India’s foreign exchange reserves: a shield of comfort or an albatross?

Leaving the path of financial liberalisation to regain fiscal and monetary autonomy and containing rising social tensions      

Authors: N.K. Chandra
Publisher: Economic and Political Weekly, India, 2008

Many observers believe that India can rely on its foreign exchange reserves to weather a storm in the international financial markets. This paper, however, contests this view. Due to liberalisation, it argues, volatile foreign capital in India exceeds the country's foreign exchange reserves. A balance of payment crisis is not only possible but increasingly likely as:

  • persisting deficits and over-dependence on capital inflows have amplified the risk of investing in India
  • foreign investors avoid this risk causing a high foreign exchange drain
Close to bankruptcy, India has lost its fiscal and monetary autonomy. The governments continuing effort to keep the Sensex (India’s major stock index) at a high level will either lead to a continuing resource drain or even accelerate the resource outflow until the Sensex finally falls.

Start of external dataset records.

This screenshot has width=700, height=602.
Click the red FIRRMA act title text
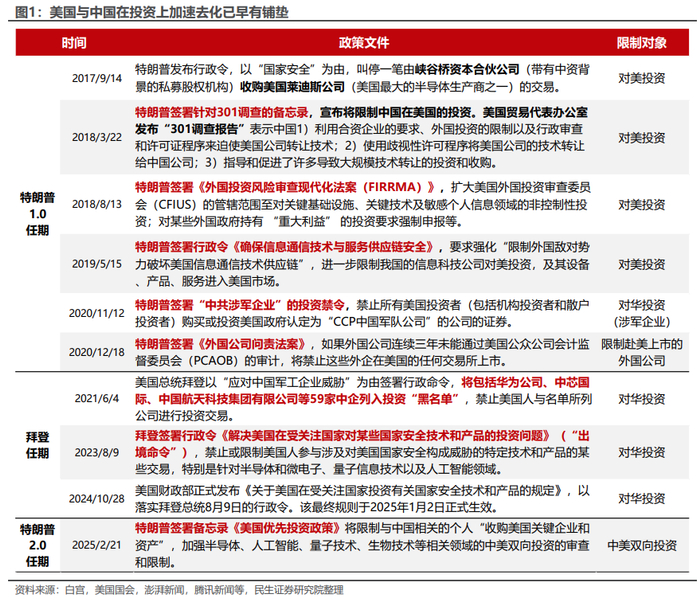pos(286,187)
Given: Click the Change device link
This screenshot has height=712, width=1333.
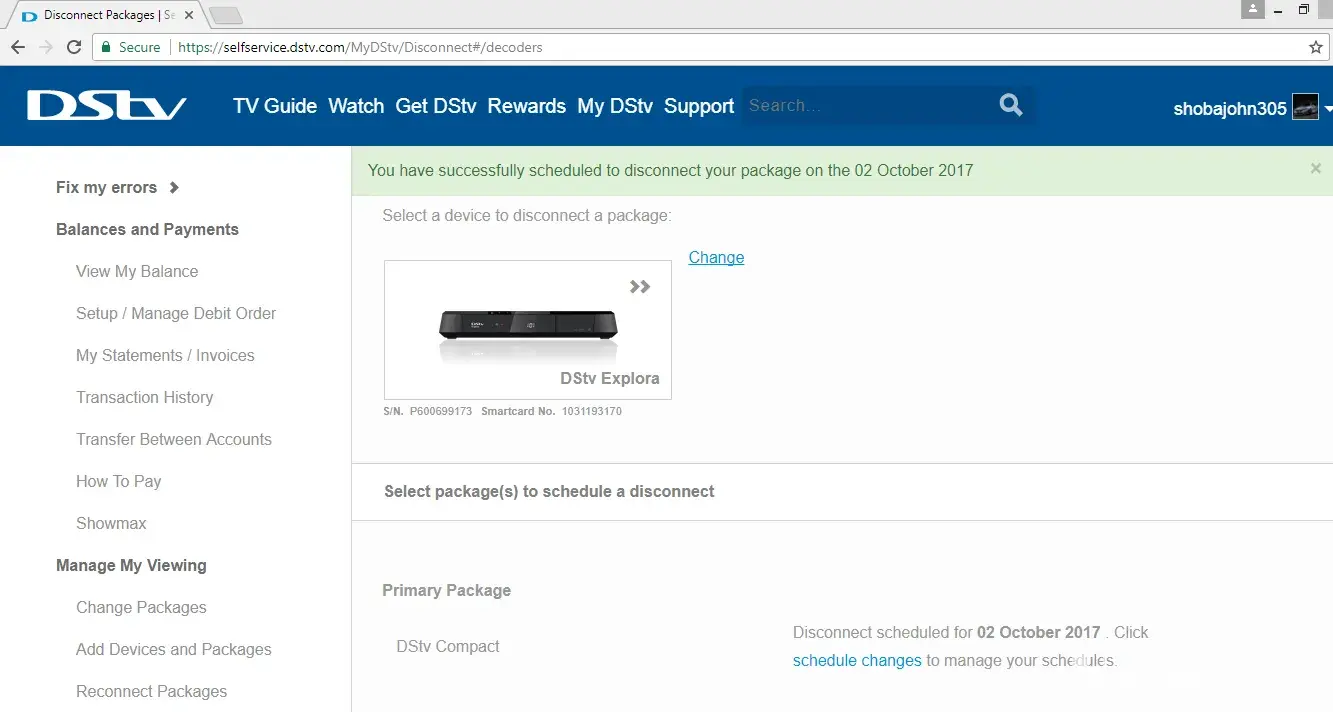Looking at the screenshot, I should (716, 257).
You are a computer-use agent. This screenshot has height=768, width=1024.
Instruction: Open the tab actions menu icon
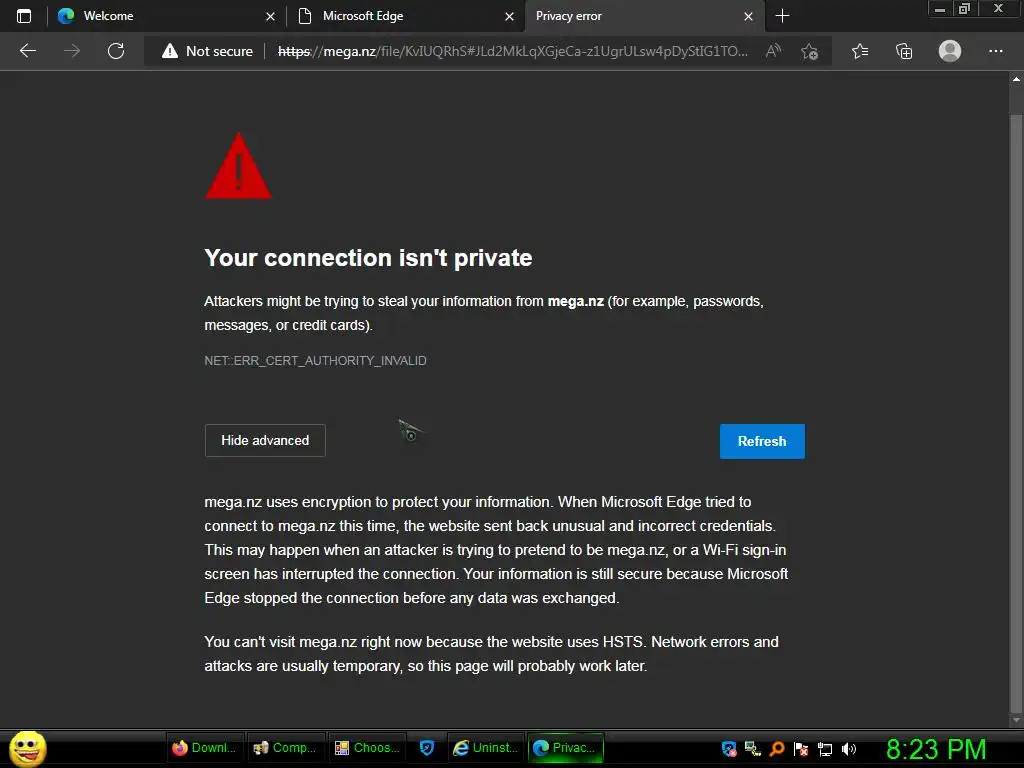[24, 16]
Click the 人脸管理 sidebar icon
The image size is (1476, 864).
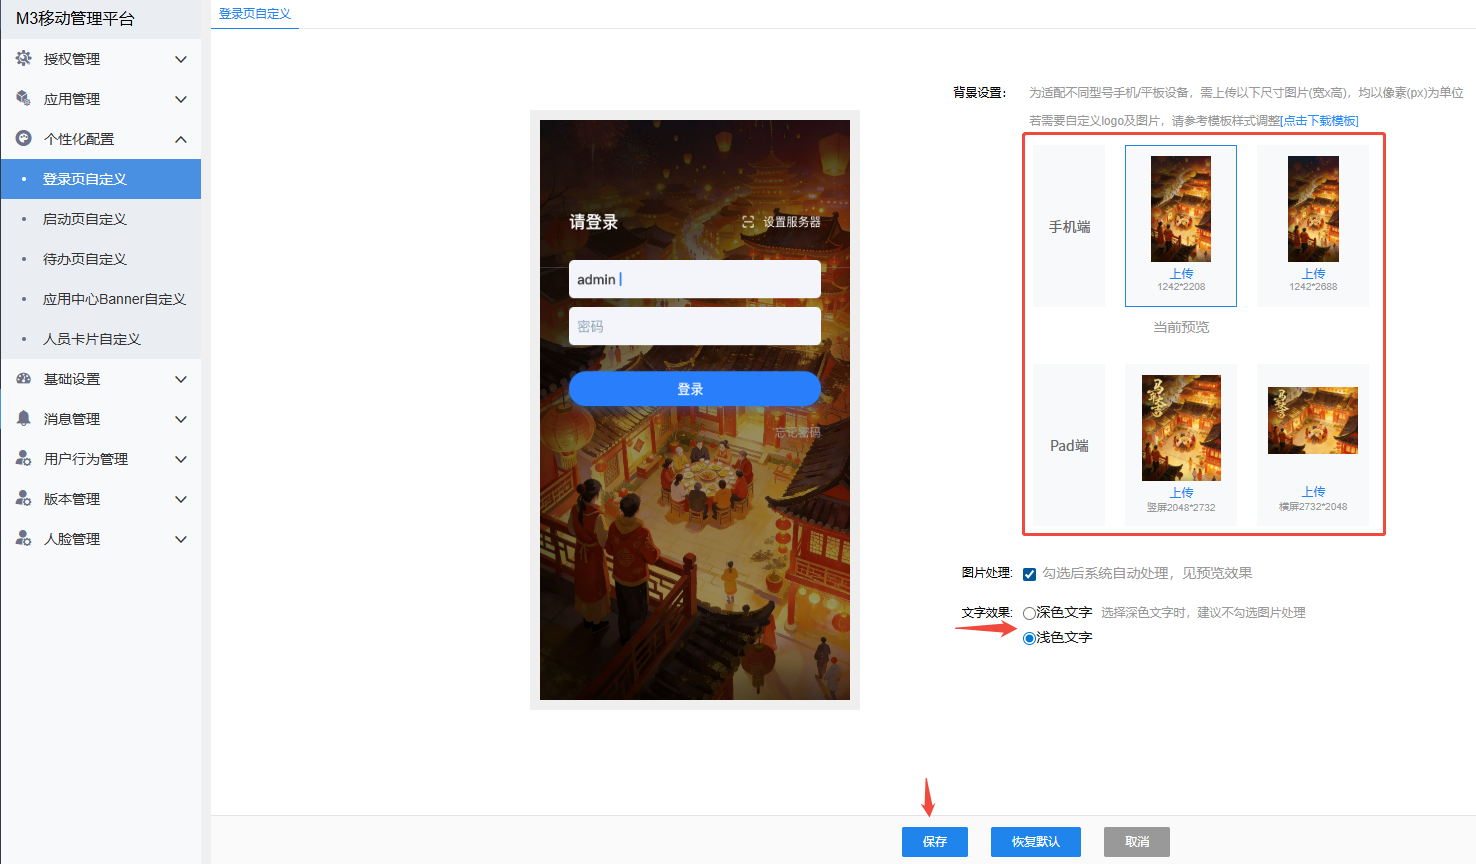(x=24, y=539)
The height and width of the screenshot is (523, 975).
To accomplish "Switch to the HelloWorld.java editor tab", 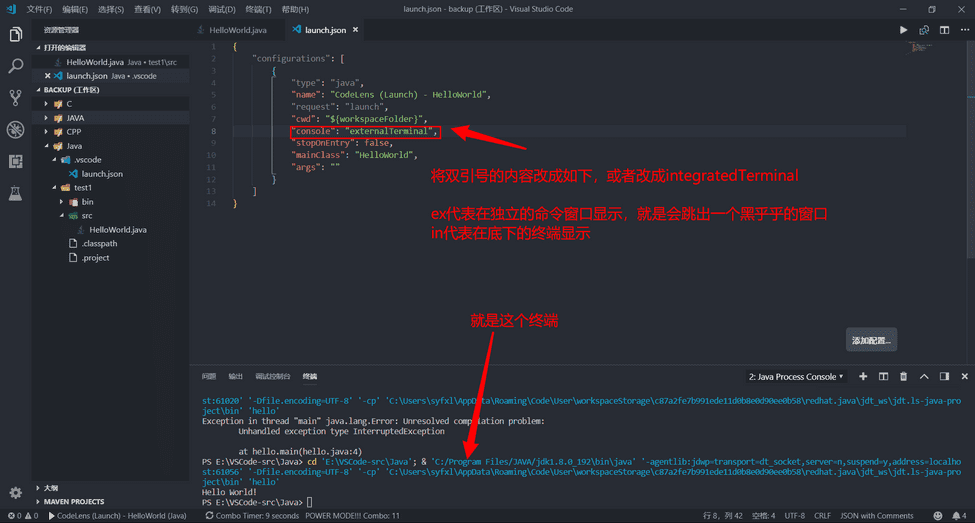I will pos(236,30).
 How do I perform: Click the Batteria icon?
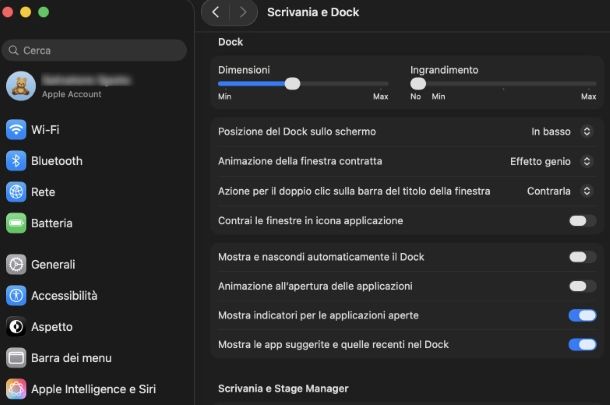pyautogui.click(x=16, y=223)
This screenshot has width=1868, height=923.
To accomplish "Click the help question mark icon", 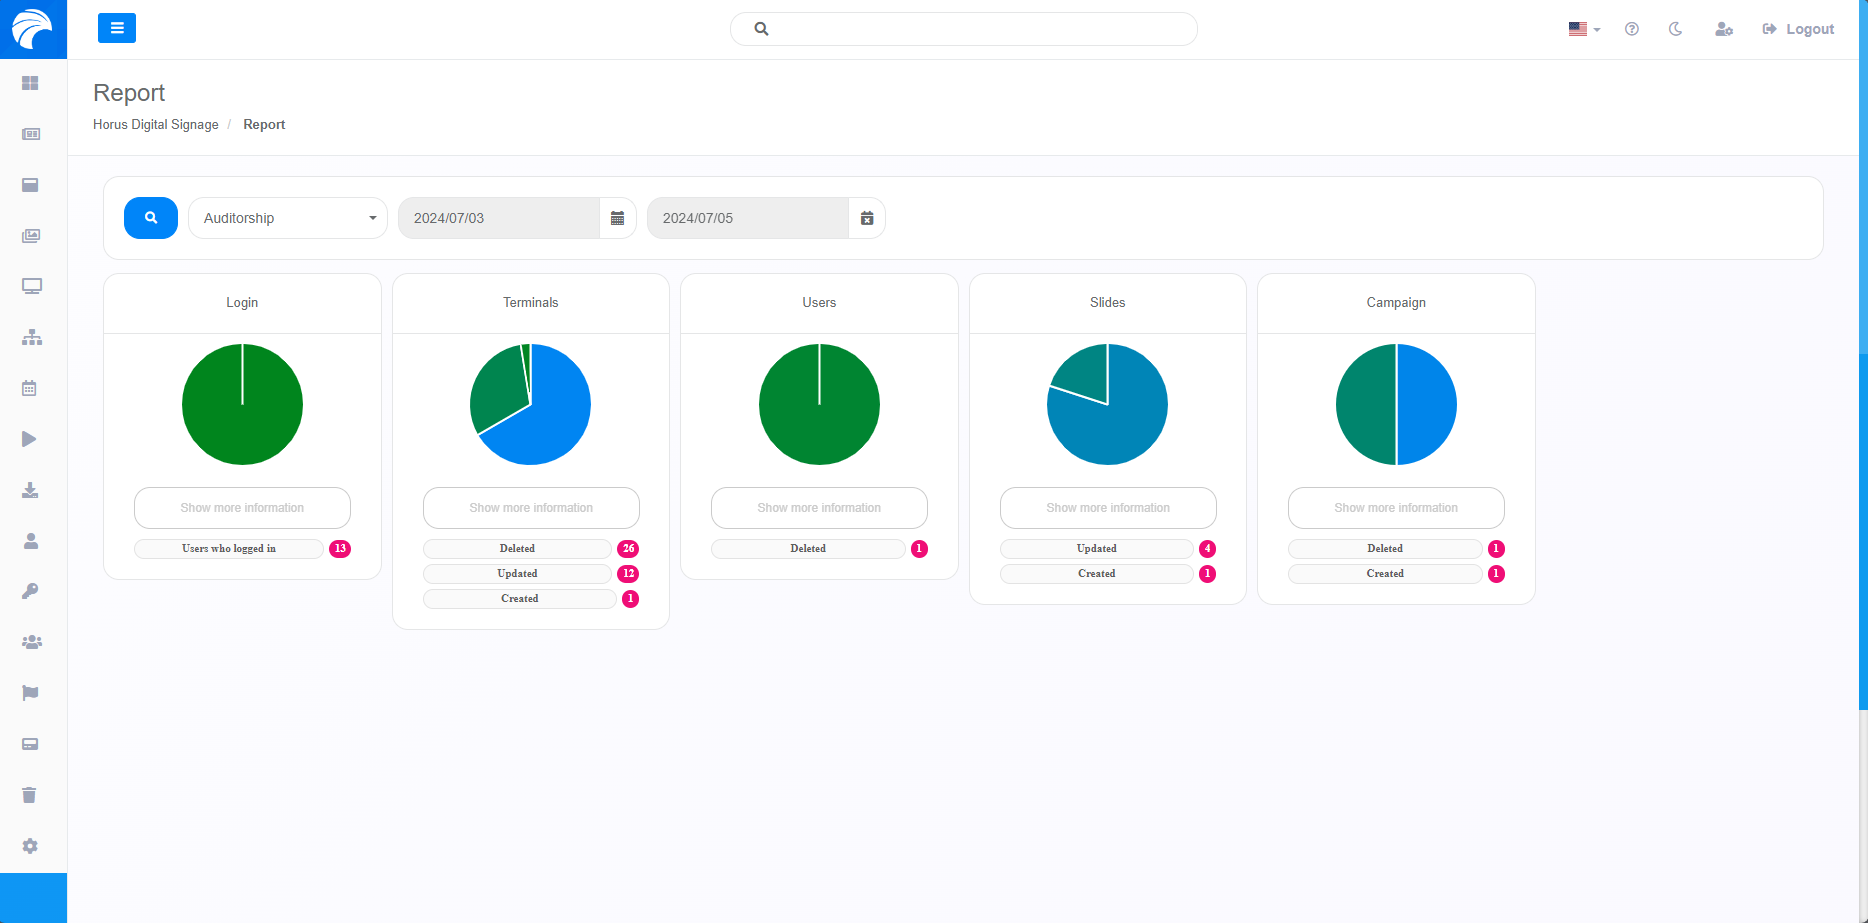I will pos(1632,29).

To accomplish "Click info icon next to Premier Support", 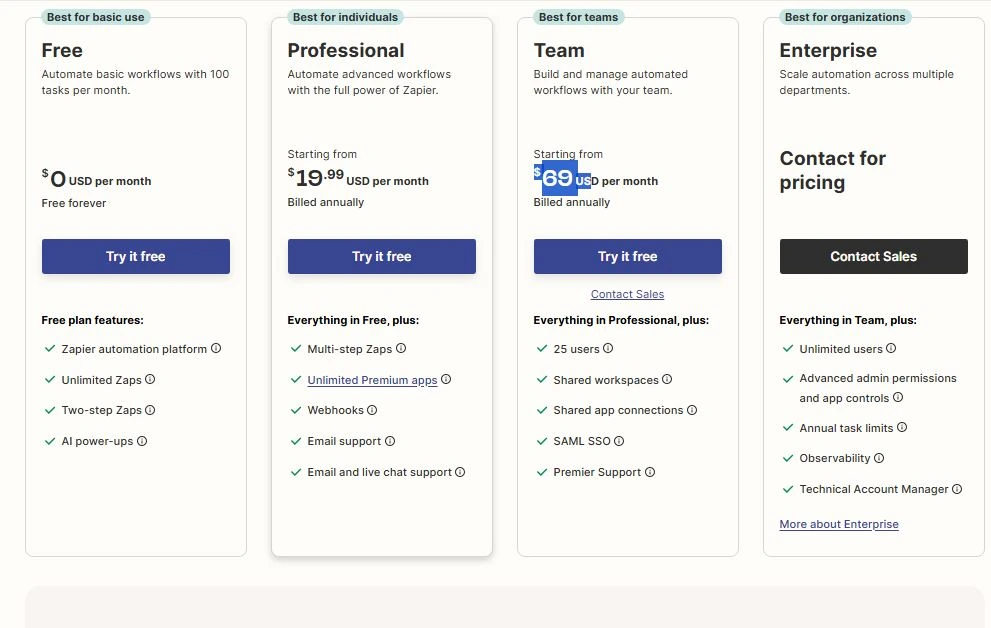I will pos(650,472).
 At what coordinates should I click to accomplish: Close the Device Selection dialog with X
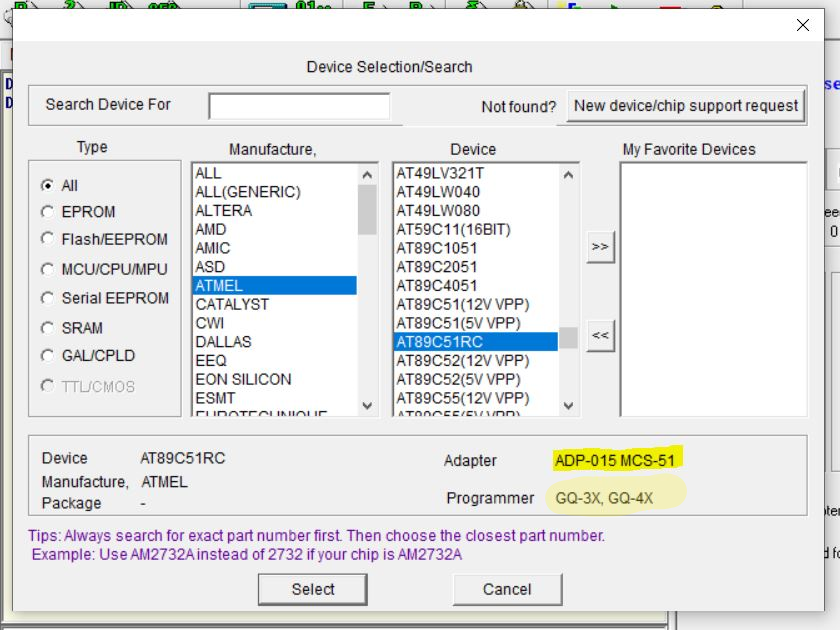(x=803, y=25)
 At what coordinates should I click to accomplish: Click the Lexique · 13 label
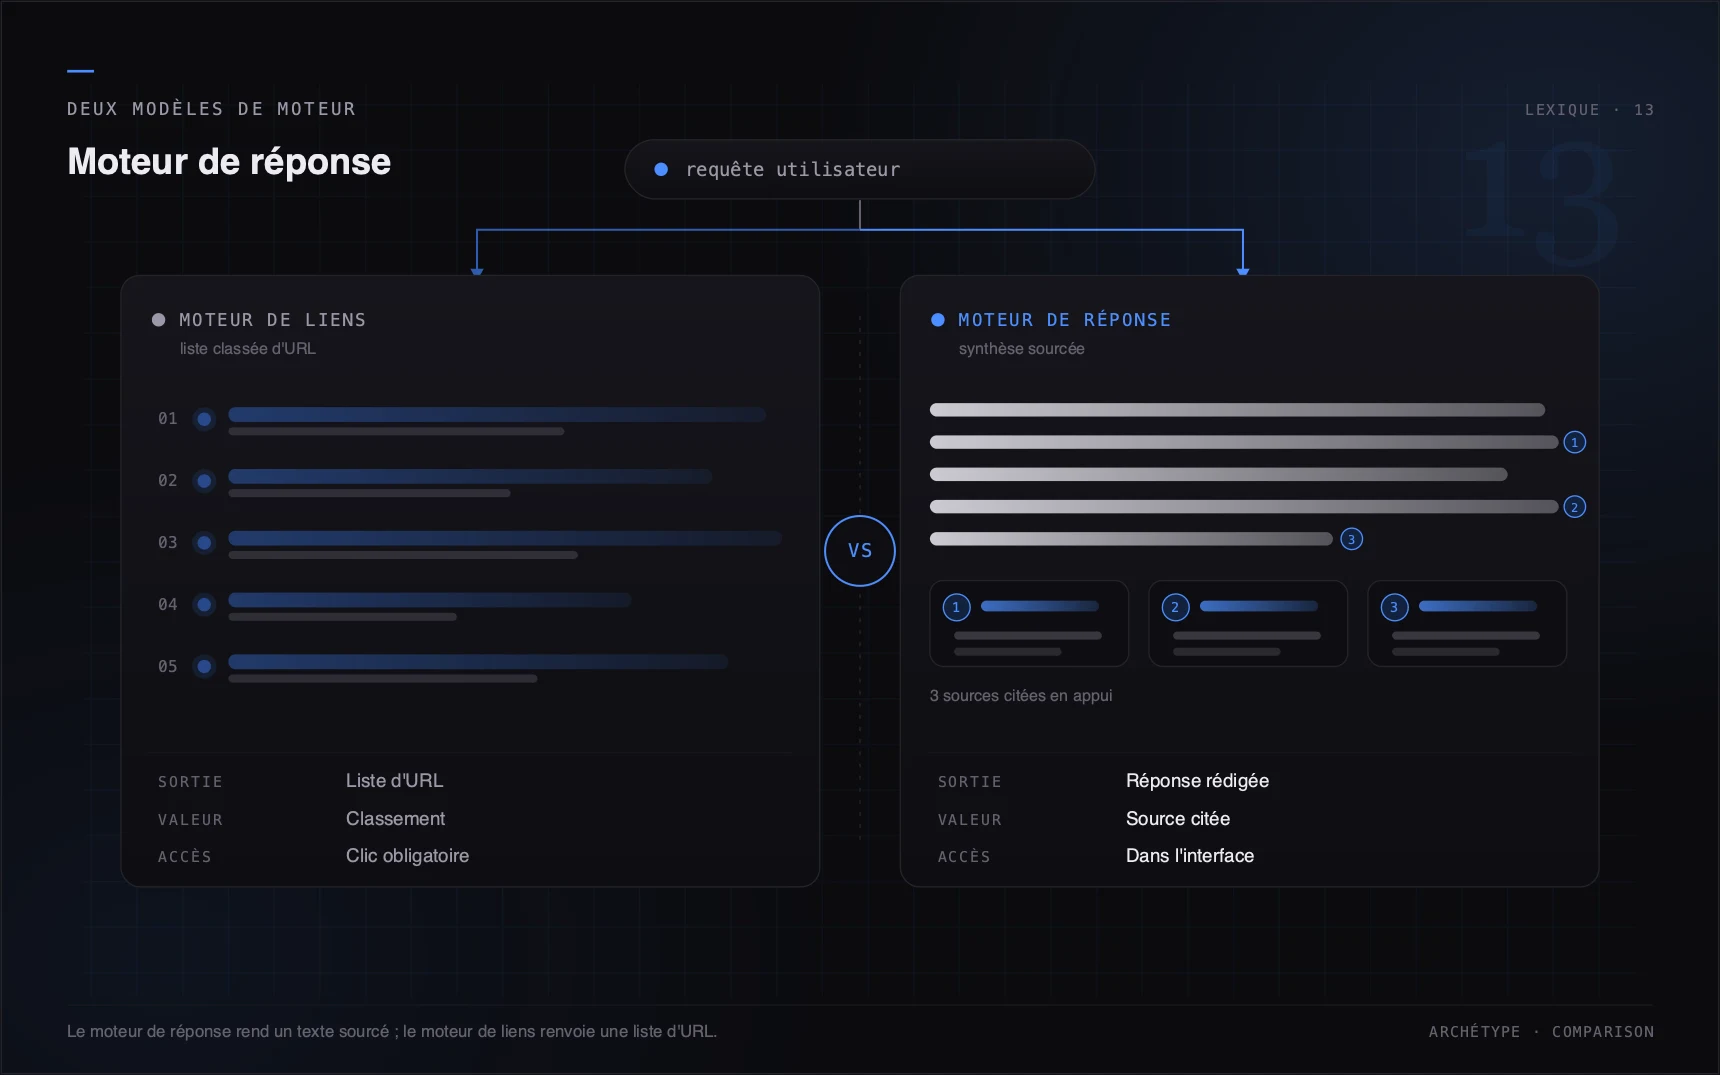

To contain rising social tensions, macro- and microeconomic policies need to be radically changed:
  • the government needs to let the Sensex find its own level
  • foreign investments should be folded up over a period of about three years
  • fresh inflows should have a minimum lock-in period of one to two years
  • the RBI should be free to reduce interest rates drastically
Lower interest rates would greatly reduce the government's debt. Also, a falling Sensex would lower the market value of foreign investments and thereby further reduce India’s external liability. Consequently, India could dispense more for a variety of socially fruitful projects with huge multiplier effects.